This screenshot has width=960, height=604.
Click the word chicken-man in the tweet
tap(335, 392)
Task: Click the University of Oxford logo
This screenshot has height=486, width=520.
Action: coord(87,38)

- [Work instruction]:
In this exercise, reproduce the material word for word, in full.

- [Solution for this problem]:
This screenshot has width=960, height=604.
Click the word chicken-man in the tweet
tap(335, 392)
Task: Click the University of Oxford logo
This screenshot has height=486, width=520.
Action: coord(87,38)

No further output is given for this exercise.